Stored data
'''

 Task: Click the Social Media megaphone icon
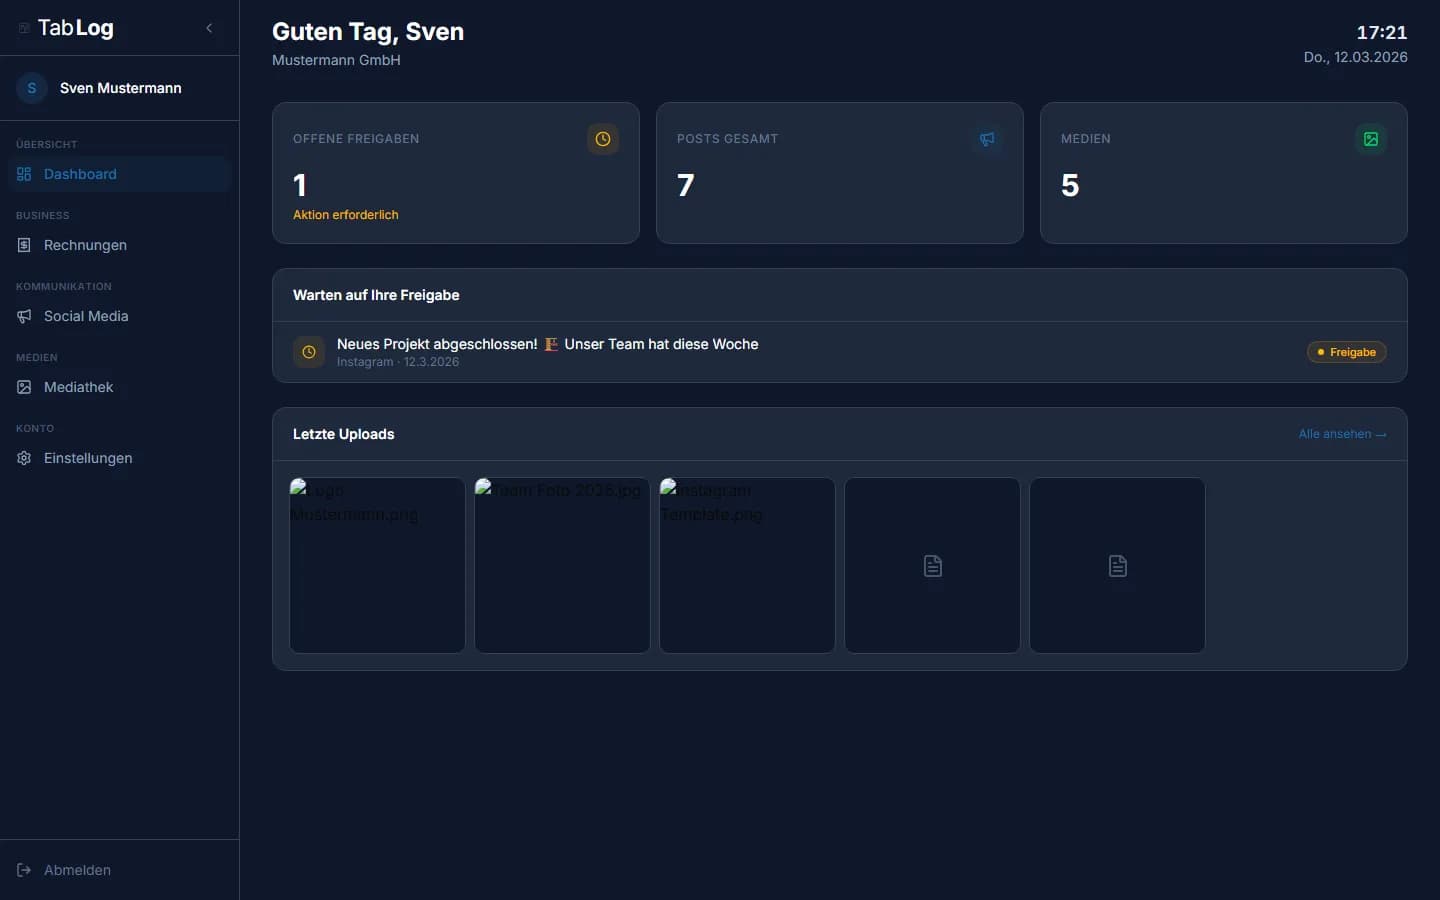[x=24, y=316]
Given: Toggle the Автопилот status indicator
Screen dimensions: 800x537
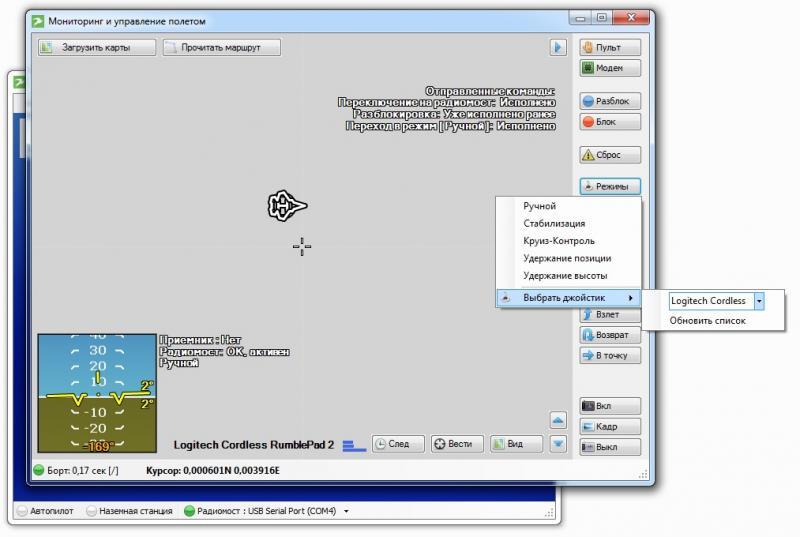Looking at the screenshot, I should tap(48, 511).
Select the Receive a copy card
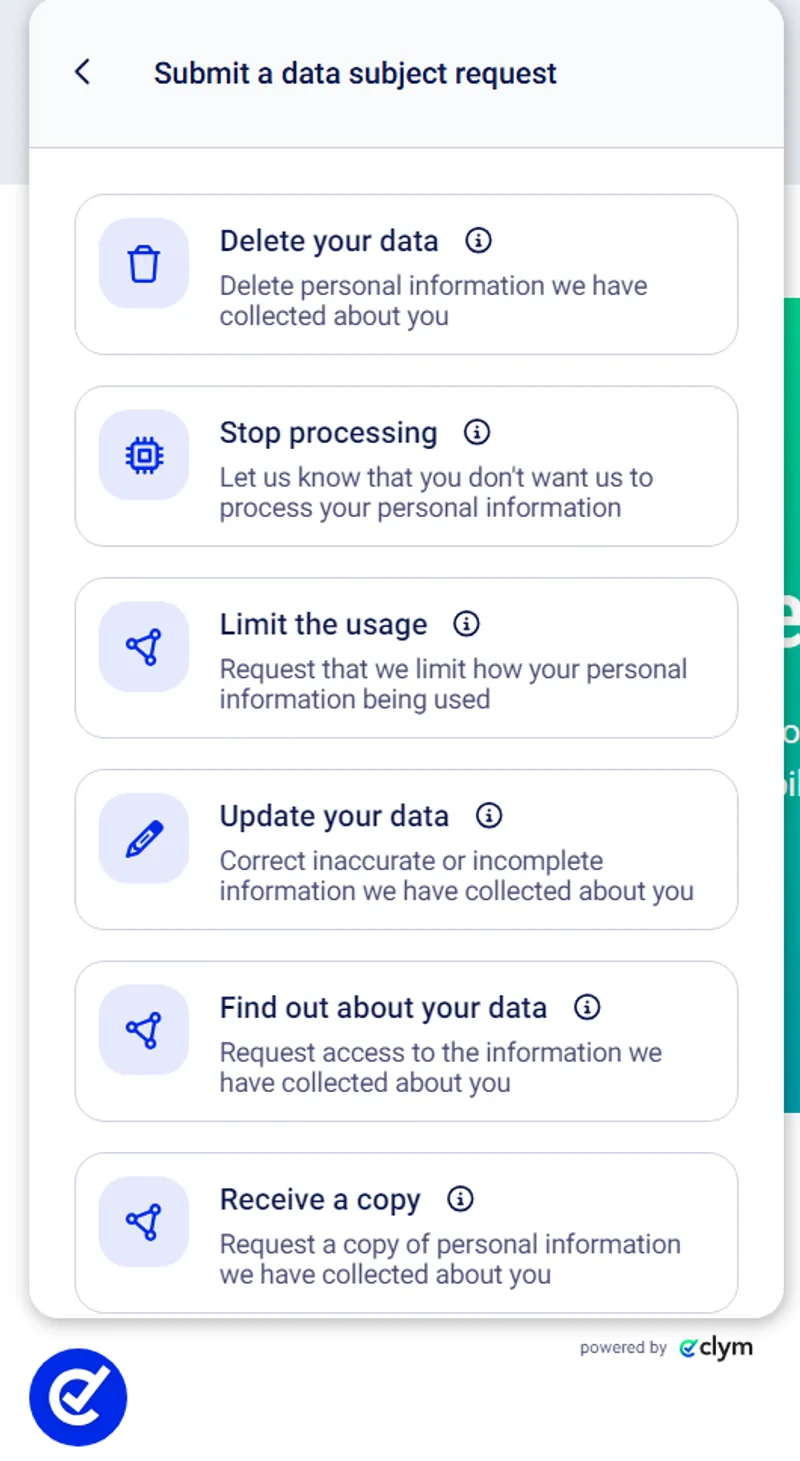This screenshot has height=1461, width=800. pyautogui.click(x=405, y=1232)
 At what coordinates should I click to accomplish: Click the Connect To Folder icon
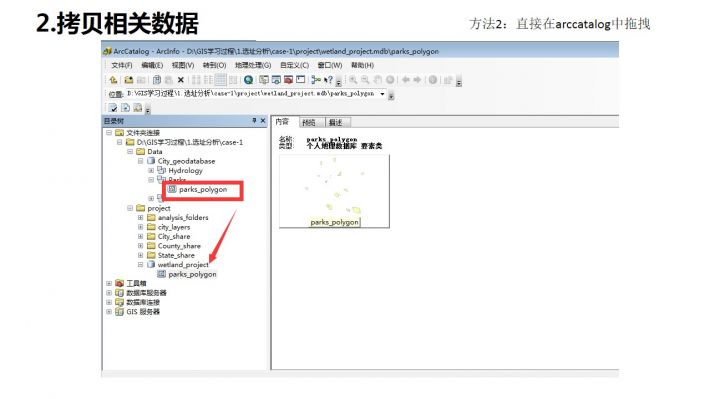129,80
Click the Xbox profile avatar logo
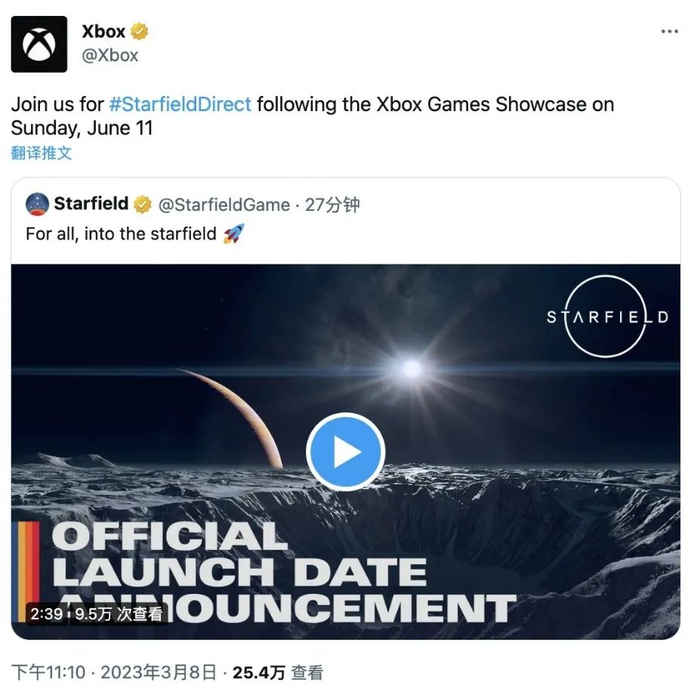Viewport: 700px width, 695px height. click(39, 44)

'''

> _WHAT TO WORK ON_
Repeat exactly the lines above, from the line containing "Select the Receive a copy card" through the last line of the records, inclusive; omit any pictures.

> _RESPONSE TO THE TASK_
Select the Receive a copy card
This screenshot has height=1461, width=800. pyautogui.click(x=405, y=1232)
 At what coordinates should I click to accomplish: Click the Connect To Folder icon
129,80
Click the Xbox profile avatar logo
Viewport: 700px width, 695px height. click(39, 44)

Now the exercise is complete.